Xerfi a publié une étude sur le marché du smart building. L’analyse de l’auteur de l’étude, Pierre Bonnet.
Dopé par l’envolée des prix de l’énergie mais affecté par la crise de l’immobilier, comment peut évoluer le marché français du smart building ?
Le marché français du smart building est confronté à des dynamiques contradictoires. D’un côté, la hausse soutenue des prix de l’électricité depuis 2021 a renforcé l’attractivité des solutions de gestion technique des bâtiments (GTB), perçues comme un levier efficace de maîtrise de la consommation d’énergie.
De l’autre, la crise profonde de l’immobilier tertiaire, notamment marquée par la chute des mises en chantier de bureaux (–7 % en 2025), freine l’essor du secteur dans le neuf. Cependant, le potentiel de croissance reste significatif en raison entre autres du renforcement à venir des obligations de transition énergétique des décrets BACS et Tertiaire qui imposeront aux entreprises de réduire drastiquement leur consommation.
La GTB devrait ainsi progresser de 14 % par an d’ici 2030, soutenue par une forte demande dans la rénovation, notamment dans les immeubles de petite et moyenne surface, encore sous-dotés. En parallèle, le travail hybride génère de nouveaux besoins en gestion connectée des espaces.
Quels leviers actionneront les professionnels pour soutenir la demande ?
Pour exploiter pleinement le potentiel de croissance du secteur, les professionnels du smart building doivent diversifier leurs leviers d’action pour stimuler la demande. L’un des plus prometteurs réside dans le développement de solutions de « GTB Light », moins coûteuses et plus faciles à installer.
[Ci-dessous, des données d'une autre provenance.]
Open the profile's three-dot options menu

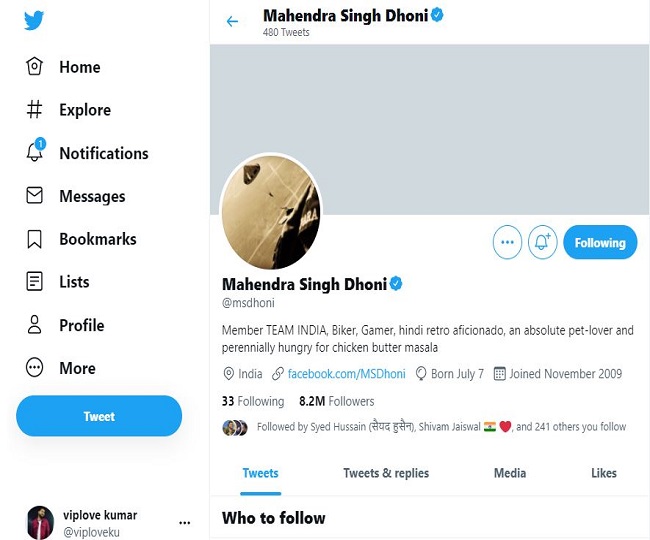pyautogui.click(x=507, y=243)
Schneider Electric, avec EcoStruxure Building Activate, propose ainsi une offre adaptée aux petits bâtiments tertiaires, à moins de 20 000 euros contre plus de 100 000 euros pour une GTB classique. Le recours au tiers financement, notamment par le biais de contrats de performance énergétique (CPE), constitue un autre axe stratégique. Ces dispositifs, proposés par SPIE ou encore Dalkia Smart Building, permettent aux clients de rembourser leur investissement via les économies d’énergie générées.
Enfin, l’essor de l’autoconsommation et des services de flexibilité électrique ouvre de nouveaux débouchés. Conjugués à une meilleure sensibilisation des acteurs et à la pression réglementaire croissante, ces leviers contribueront à faire émerger une demande plus résiliente.
Les nouvelles technologies peuvent-elles redéfinir le paysage concurrentiel de la filière ?
Les nouvelles technologies, et en particulier l’intelligence artificielle (IA), redessinent en profondeur le paysage concurrentiel du smart building. L’IA permet d’optimiser le fonctionnement des équipements en temps réel, de personnaliser les services et d’anticiper les besoins en maintenance. Les grands équipementiers investissent d’ailleurs massivement dans ce domaine.
Par exemple, Honeywell s’est allié à NXP pour intégrer des algorithmes avancés dans ses solutions tandis que Legrand collabore avec la start-up Ivani sur des interrupteurs intelligents. En parallèle, les start-up jouent un rôle moteur dans la diffusion de l’innovation. L’acquisition d’Advizeo par Hager ou celle d’Eficia illustrent l’intérêt des géants pour les jeunes pousses innovantes. Il est vrai que ces géants du numérique (Google, Amazon, Microsoft) doivent encore exprimer pleinement leur potentiel.
Et ce, malgré des partenariats ciblés comme celui de Google avec Eiffage. A mesure que l’IA devient centrale, elle rebat les cartes de la concurrence sur le marché de la ville intelligente, favorisant l’émergence de nouveaux acteurs hybrides, à la croisée du bâtiment, de la tech et de l’énergie.